Although St. Francis was well established by 1880, in January, a sudden windstorm completely demolished the church building. The storm also ruined part of the rectory. The second church was dedicated in November of 1881 by Archbishop Seghers. It was erected on the corner lot facing south, instead of east like the church today. This church served the parish for 30 years.

In 1886, the Sisters of the Holy Names erected a school building, Academy of the Holy Names, later known as St. Francis Academy, and 24 pupils enrolled. This was the first boarding school and first parochial school in East Portland.

In 1945, St. Francis School and Convent were purchased from the Holy Names by the Parish.

In 1911, the third church was dedicated by Archbishop Christie. The congregation took nearly eight years to actually plan and fund-raise for this church. It had two towers, surrounded by gold crosses outlined in incandescent lights, which could be seen throughout the city when they were lit on special occasions. The church cover half a block on the Pine Street side of the parish property.

Eventually, in 1931 this church was razed because it became unsafe caused by structural weaknesses. The fourth, and present church, was constructed on the foundation of the third church.

In January 2006 the former Parish House, formerly the Rectory, was renovated. The new Parish Pastoral Center is in the old school building. The new address is 1131 SE Oak. There is now plenty of room for a chapel, meeting areas, reception area, and offices.

Our Mission Statement


  • Where faith expresses itself in hospitality
  • Where God’s love is expressed in its fullest meaning
  • Where Jesus Christ is alive and well and celebrating in SE Portland
  • Where the gospel message of active love is made manifest.
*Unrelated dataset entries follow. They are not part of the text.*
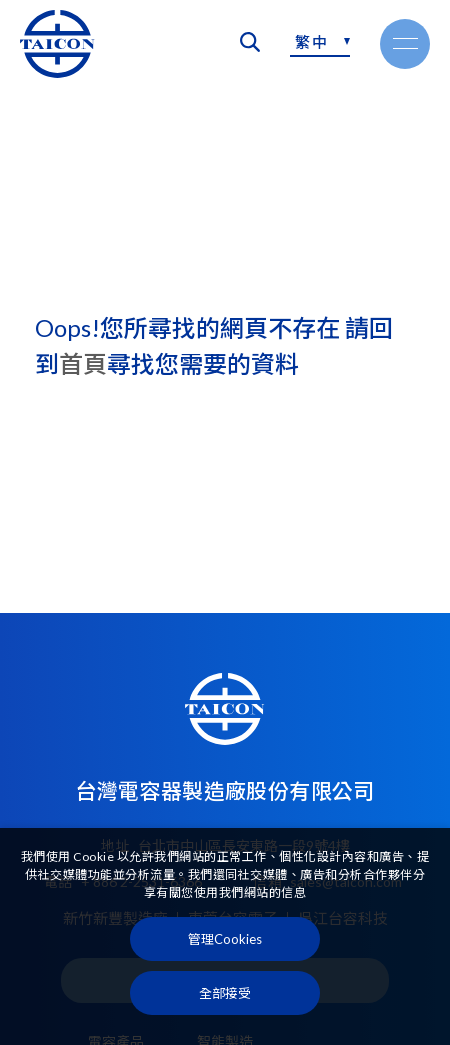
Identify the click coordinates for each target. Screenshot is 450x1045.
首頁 (83, 363)
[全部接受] (225, 993)
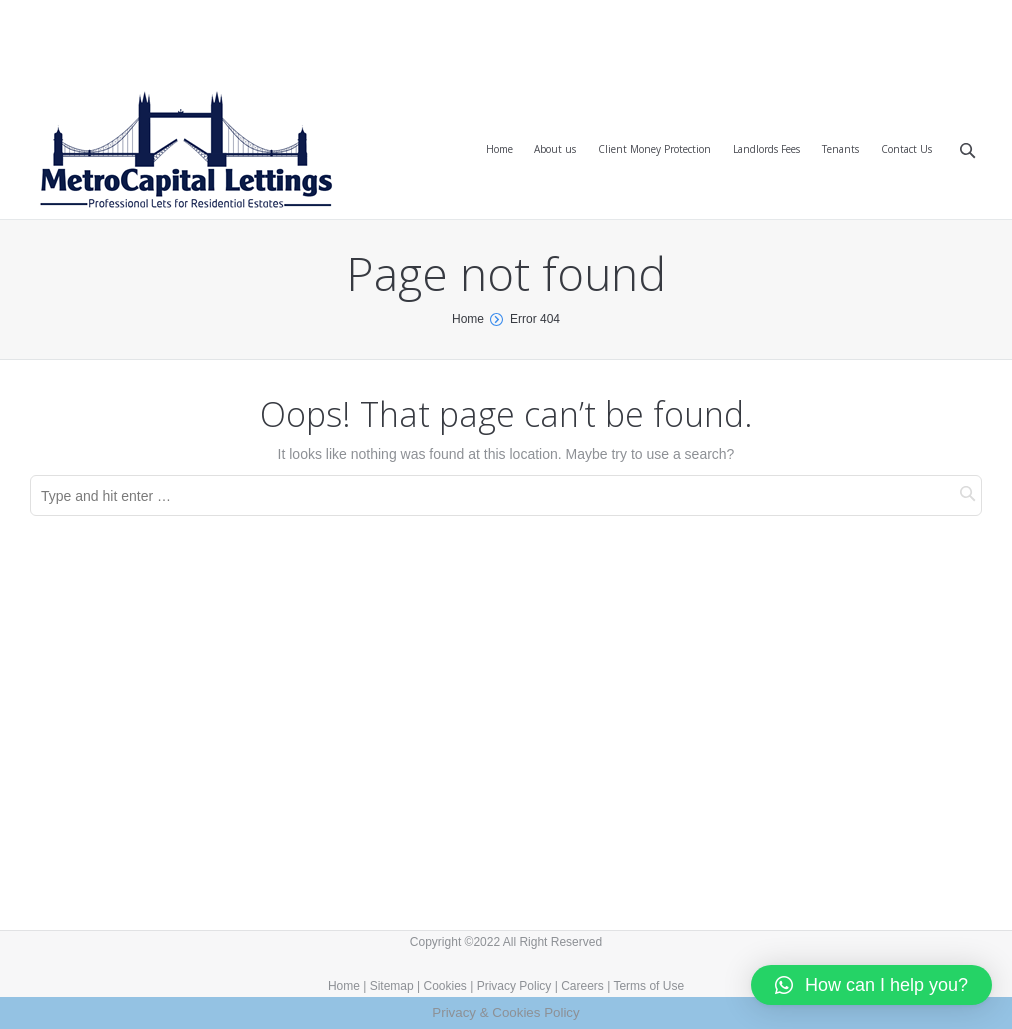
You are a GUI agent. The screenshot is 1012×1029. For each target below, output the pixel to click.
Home (468, 319)
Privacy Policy (514, 986)
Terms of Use (648, 986)
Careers (582, 986)
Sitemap (392, 986)
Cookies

A community that finds its health in attempting to serve the neighborhood in its many needs, physical, spiritual and human. In this way we form and support the people of God to reach out rather than build a safe place to be. Though members come from many different neighborhoods, we call upon all to be the church concerned for the core area, inner-city ministry. This is the primary way of affecting a change in the wider community.


A community that acknowledges and honors the ministries in which each person is engaged – life, in family, in work in the St. Francis Community.


A community where theology, education, liturgy, and social involvement are all dimensions of one reality.